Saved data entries
BEGIN

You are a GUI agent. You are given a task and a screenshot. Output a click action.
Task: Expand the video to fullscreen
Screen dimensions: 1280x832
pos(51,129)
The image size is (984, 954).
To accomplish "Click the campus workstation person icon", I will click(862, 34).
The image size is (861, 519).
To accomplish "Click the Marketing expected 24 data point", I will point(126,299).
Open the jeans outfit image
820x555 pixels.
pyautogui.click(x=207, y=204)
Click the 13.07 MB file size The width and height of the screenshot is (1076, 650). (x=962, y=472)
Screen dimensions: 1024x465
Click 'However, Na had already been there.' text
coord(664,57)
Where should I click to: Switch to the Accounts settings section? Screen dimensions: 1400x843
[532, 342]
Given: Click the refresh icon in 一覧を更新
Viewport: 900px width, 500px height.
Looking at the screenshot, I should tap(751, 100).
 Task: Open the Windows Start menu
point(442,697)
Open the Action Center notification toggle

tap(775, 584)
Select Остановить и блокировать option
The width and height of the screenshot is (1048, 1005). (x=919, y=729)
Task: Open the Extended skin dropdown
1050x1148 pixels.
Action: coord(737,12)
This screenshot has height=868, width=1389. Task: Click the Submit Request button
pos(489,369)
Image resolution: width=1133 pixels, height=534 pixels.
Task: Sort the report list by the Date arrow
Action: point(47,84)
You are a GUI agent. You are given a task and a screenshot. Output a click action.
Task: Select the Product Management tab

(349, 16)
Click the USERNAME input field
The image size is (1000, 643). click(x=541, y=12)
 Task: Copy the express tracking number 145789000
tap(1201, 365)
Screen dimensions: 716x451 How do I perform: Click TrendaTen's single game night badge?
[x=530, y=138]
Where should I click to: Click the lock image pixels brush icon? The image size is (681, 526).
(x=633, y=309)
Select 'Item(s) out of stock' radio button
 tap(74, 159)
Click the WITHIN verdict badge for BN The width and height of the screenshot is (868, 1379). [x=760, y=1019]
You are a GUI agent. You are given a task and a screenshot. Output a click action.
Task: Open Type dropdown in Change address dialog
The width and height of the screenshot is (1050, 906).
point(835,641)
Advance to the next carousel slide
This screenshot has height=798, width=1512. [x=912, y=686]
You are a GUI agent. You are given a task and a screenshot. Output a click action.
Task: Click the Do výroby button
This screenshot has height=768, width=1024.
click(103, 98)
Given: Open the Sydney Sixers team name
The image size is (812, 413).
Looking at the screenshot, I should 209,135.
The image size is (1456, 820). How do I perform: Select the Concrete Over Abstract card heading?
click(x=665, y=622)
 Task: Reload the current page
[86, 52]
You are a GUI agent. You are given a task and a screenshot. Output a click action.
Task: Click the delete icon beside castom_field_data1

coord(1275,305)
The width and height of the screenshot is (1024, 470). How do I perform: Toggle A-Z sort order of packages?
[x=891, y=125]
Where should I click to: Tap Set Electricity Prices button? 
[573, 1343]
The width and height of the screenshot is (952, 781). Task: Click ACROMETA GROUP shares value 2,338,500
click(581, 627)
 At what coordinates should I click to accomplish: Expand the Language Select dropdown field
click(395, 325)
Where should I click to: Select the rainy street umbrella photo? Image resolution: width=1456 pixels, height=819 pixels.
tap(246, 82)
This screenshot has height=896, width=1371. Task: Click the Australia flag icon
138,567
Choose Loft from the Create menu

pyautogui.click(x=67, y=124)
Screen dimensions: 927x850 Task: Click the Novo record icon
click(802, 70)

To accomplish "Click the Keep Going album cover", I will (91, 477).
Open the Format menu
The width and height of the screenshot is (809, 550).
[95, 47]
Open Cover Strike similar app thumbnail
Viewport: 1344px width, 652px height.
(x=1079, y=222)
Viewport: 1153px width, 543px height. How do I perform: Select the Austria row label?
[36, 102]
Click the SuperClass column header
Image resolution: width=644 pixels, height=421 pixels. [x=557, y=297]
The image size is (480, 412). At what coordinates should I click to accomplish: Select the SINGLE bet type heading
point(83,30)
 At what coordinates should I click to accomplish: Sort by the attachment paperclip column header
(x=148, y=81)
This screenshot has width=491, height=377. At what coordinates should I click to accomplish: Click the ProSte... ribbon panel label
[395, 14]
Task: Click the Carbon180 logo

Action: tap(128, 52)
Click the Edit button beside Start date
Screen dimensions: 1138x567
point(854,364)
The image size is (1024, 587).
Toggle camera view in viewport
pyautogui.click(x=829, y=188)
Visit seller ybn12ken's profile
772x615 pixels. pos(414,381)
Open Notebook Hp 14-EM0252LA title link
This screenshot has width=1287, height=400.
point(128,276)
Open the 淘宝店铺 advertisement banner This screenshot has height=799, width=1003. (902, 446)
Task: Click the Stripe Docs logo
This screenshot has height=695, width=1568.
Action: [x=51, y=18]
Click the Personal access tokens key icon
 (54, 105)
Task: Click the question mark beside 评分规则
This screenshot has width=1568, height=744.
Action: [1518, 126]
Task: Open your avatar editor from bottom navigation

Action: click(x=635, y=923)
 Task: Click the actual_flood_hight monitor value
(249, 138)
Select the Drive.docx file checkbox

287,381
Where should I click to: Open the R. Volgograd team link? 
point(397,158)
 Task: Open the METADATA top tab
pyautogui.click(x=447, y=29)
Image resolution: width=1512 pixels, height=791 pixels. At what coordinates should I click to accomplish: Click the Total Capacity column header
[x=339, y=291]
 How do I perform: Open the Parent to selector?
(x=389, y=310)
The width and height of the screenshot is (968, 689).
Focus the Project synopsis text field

END

> **Activity**
The full set of records, transcribed exactly, is the answer.

> **The completed task**
You are a GUI agent. You are given a task and a screenshot. Output a click action.
Task: Expand the video to fullscreen
Screen dimensions: 1280x832
pos(51,129)
The image size is (984, 954).
To accomplish "Click the campus workstation person icon", I will click(862, 34).
The image size is (861, 519).
To accomplish "Click the Marketing expected 24 data point", I will point(126,299).
Open the jeans outfit image
820x555 pixels.
pyautogui.click(x=207, y=204)
Click the 13.07 MB file size The width and height of the screenshot is (1076, 650). (x=962, y=472)
Screen dimensions: 1024x465
Click 'However, Na had already been there.' text
coord(664,57)
Where should I click to: Switch to the Accounts settings section? Screen dimensions: 1400x843
[532, 342]
Given: Click the refresh icon in 一覧を更新
Viewport: 900px width, 500px height.
Looking at the screenshot, I should tap(751, 100).
 Task: Open the Windows Start menu
point(442,697)
Open the Action Center notification toggle

tap(775, 584)
Select Остановить и блокировать option
The width and height of the screenshot is (1048, 1005). (x=919, y=729)
Task: Open the Extended skin dropdown
1050x1148 pixels.
Action: coord(737,12)
This screenshot has height=868, width=1389. Task: Click the Submit Request button
pos(489,369)
Image resolution: width=1133 pixels, height=534 pixels.
Task: Sort the report list by the Date arrow
Action: point(47,84)
You are a GUI agent. You are given a task and a screenshot. Output a click action.
Task: Select the Product Management tab

(349, 16)
Click the USERNAME input field
The image size is (1000, 643). click(x=541, y=12)
 Task: Copy the express tracking number 145789000
tap(1201, 365)
Screen dimensions: 716x451 How do I perform: Click TrendaTen's single game night badge?
[x=530, y=138]
Where should I click to: Click the lock image pixels brush icon? The image size is (681, 526).
(x=633, y=309)
Select 'Item(s) out of stock' radio button
 tap(74, 159)
Click the WITHIN verdict badge for BN The width and height of the screenshot is (868, 1379). [x=760, y=1019]
You are a GUI agent. You are given a task and a screenshot. Output a click action.
Task: Open Type dropdown in Change address dialog
The width and height of the screenshot is (1050, 906).
point(835,641)
Advance to the next carousel slide
This screenshot has height=798, width=1512. [x=912, y=686]
You are a GUI agent. You are given a task and a screenshot. Output a click action.
Task: Click the Do výroby button
This screenshot has height=768, width=1024.
click(103, 98)
Given: Open the Sydney Sixers team name
The image size is (812, 413).
Looking at the screenshot, I should 209,135.
The image size is (1456, 820). How do I perform: Select the Concrete Over Abstract card heading?
click(x=665, y=622)
 Task: Reload the current page
[86, 52]
You are a GUI agent. You are given a task and a screenshot. Output a click action.
Task: Click the delete icon beside castom_field_data1

coord(1275,305)
The width and height of the screenshot is (1024, 470). How do I perform: Toggle A-Z sort order of packages?
[x=891, y=125]
Where should I click to: Tap Set Electricity Prices button? 
[573, 1343]
The width and height of the screenshot is (952, 781). Task: Click ACROMETA GROUP shares value 2,338,500
click(581, 627)
 At what coordinates should I click to accomplish: Expand the Language Select dropdown field
click(395, 325)
Where should I click to: Select the rainy street umbrella photo? Image resolution: width=1456 pixels, height=819 pixels.
tap(246, 82)
This screenshot has height=896, width=1371. Task: Click the Australia flag icon
138,567
Choose Loft from the Create menu

pyautogui.click(x=67, y=124)
Screen dimensions: 927x850 Task: Click the Novo record icon
click(802, 70)

To accomplish "Click the Keep Going album cover", I will (91, 477).
Open the Format menu
The width and height of the screenshot is (809, 550).
[95, 47]
Open Cover Strike similar app thumbnail
Viewport: 1344px width, 652px height.
(x=1079, y=222)
Viewport: 1153px width, 543px height. How do I perform: Select the Austria row label?
[36, 102]
Click the SuperClass column header
Image resolution: width=644 pixels, height=421 pixels. [x=557, y=297]
The image size is (480, 412). At what coordinates should I click to accomplish: Select the SINGLE bet type heading
point(83,30)
 At what coordinates should I click to accomplish: Sort by the attachment paperclip column header
(x=148, y=81)
This screenshot has width=491, height=377. At what coordinates should I click to accomplish: Click the ProSte... ribbon panel label
[395, 14]
Task: Click the Carbon180 logo

Action: tap(128, 52)
Click the Edit button beside Start date
Screen dimensions: 1138x567
point(854,364)
The image size is (1024, 587).
Toggle camera view in viewport
pyautogui.click(x=829, y=188)
Visit seller ybn12ken's profile
772x615 pixels. pos(414,381)
Open Notebook Hp 14-EM0252LA title link
This screenshot has width=1287, height=400.
point(128,276)
Open the 淘宝店铺 advertisement banner This screenshot has height=799, width=1003. (902, 446)
Task: Click the Stripe Docs logo
This screenshot has height=695, width=1568.
Action: [x=51, y=18]
Click the Personal access tokens key icon
 (54, 105)
Task: Click the question mark beside 评分规则
This screenshot has width=1568, height=744.
Action: [1518, 126]
Task: Open your avatar editor from bottom navigation

Action: click(x=635, y=923)
 Task: Click the actual_flood_hight monitor value
(249, 138)
Select the Drive.docx file checkbox

287,381
Where should I click to: Open the R. Volgograd team link? 
point(397,158)
 Task: Open the METADATA top tab
pyautogui.click(x=447, y=29)
Image resolution: width=1512 pixels, height=791 pixels. At what coordinates should I click to accomplish: Click the Total Capacity column header
[x=339, y=291]
 How do I perform: Open the Parent to selector?
(x=389, y=310)
The width and height of the screenshot is (968, 689).
Focus the Project synopsis text field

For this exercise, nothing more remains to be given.